**Written exercise**
Can you copy the data below, replacing every "Chapter 898" with "Chapter 899" and keeping everything else the same? Leave out the pictures.

____________

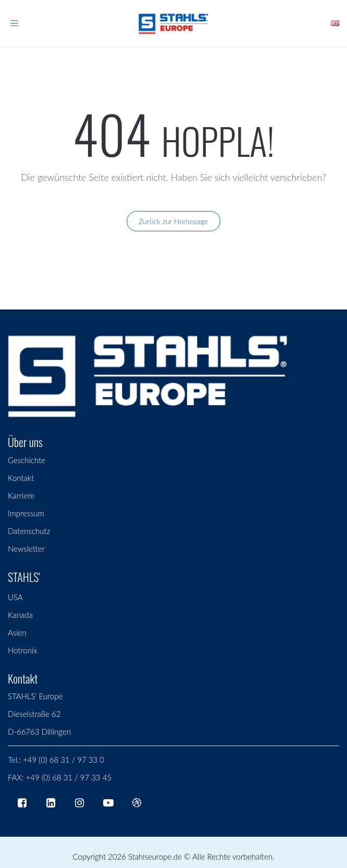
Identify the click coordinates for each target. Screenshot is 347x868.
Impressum (26, 513)
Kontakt (21, 478)
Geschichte (27, 460)
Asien (17, 633)
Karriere (21, 495)
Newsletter (26, 549)
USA (15, 597)
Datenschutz (29, 531)
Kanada (20, 615)
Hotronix (22, 650)
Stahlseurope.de (155, 857)
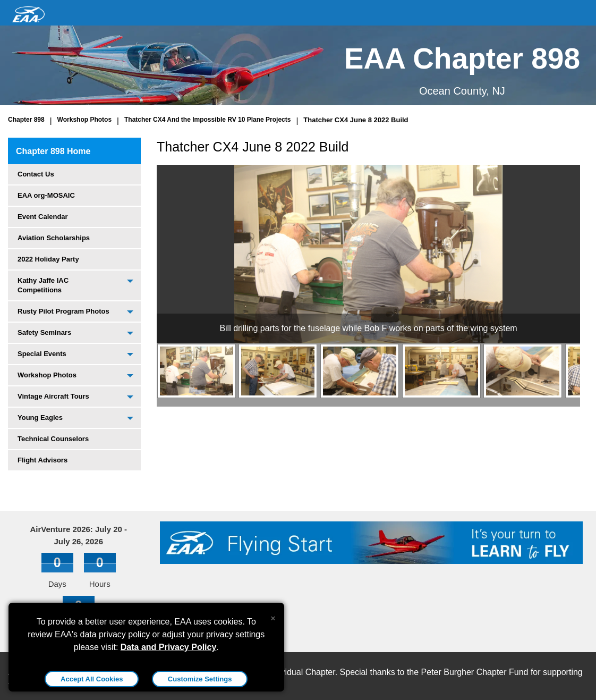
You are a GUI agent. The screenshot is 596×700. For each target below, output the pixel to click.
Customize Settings (200, 679)
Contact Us (36, 174)
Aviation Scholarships (54, 238)
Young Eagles (40, 417)
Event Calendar (42, 216)
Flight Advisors (42, 460)
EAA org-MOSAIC (46, 195)
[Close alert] (273, 616)
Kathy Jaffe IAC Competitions (43, 285)
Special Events (42, 353)
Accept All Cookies (91, 679)
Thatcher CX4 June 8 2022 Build (355, 120)
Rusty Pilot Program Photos (63, 311)
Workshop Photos (84, 120)
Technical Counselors (53, 438)
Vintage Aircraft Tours (53, 396)
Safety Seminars (44, 332)
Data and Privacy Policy (168, 647)
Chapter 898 (26, 120)
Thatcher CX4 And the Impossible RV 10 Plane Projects (207, 120)
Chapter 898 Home (53, 151)
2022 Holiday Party (48, 259)
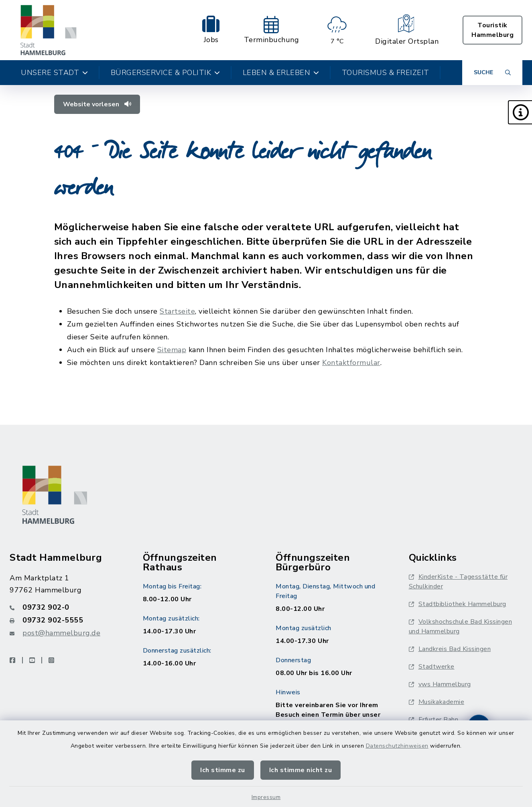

____________

**Solution for this problem**
Identify the click coordinates for each target. Screenshot is 347x868.
Impressum (26, 513)
Kontakt (21, 478)
Geschichte (27, 460)
Asien (17, 633)
Karriere (21, 495)
Newsletter (26, 549)
USA (15, 597)
Datenschutz (29, 531)
Kanada (20, 615)
Hotronix (22, 650)
Stahlseurope.de (155, 857)
You are a GUI agent. The screenshot is 596×700. For each target below, output the pixel to click.
Customize Settings (200, 679)
Contact Us (36, 174)
Aviation Scholarships (54, 238)
Young Eagles (40, 417)
Event Calendar (42, 216)
Flight Advisors (42, 460)
EAA org-MOSAIC (46, 195)
[Close alert] (273, 616)
Kathy Jaffe IAC Competitions (43, 285)
Special Events (42, 353)
Accept All Cookies (91, 679)
Thatcher CX4 June 8 2022 Build (355, 120)
Rusty Pilot Program Photos (63, 311)
Workshop Photos (84, 120)
Technical Counselors (53, 438)
Vintage Aircraft Tours (53, 396)
Safety Seminars (44, 332)
Data and Privacy Policy (168, 647)
Chapter 899 (26, 120)
Thatcher CX4 And the Impossible RV 10 Plane Projects (207, 120)
Chapter 899 Home (53, 151)
2022 Holiday Party (48, 259)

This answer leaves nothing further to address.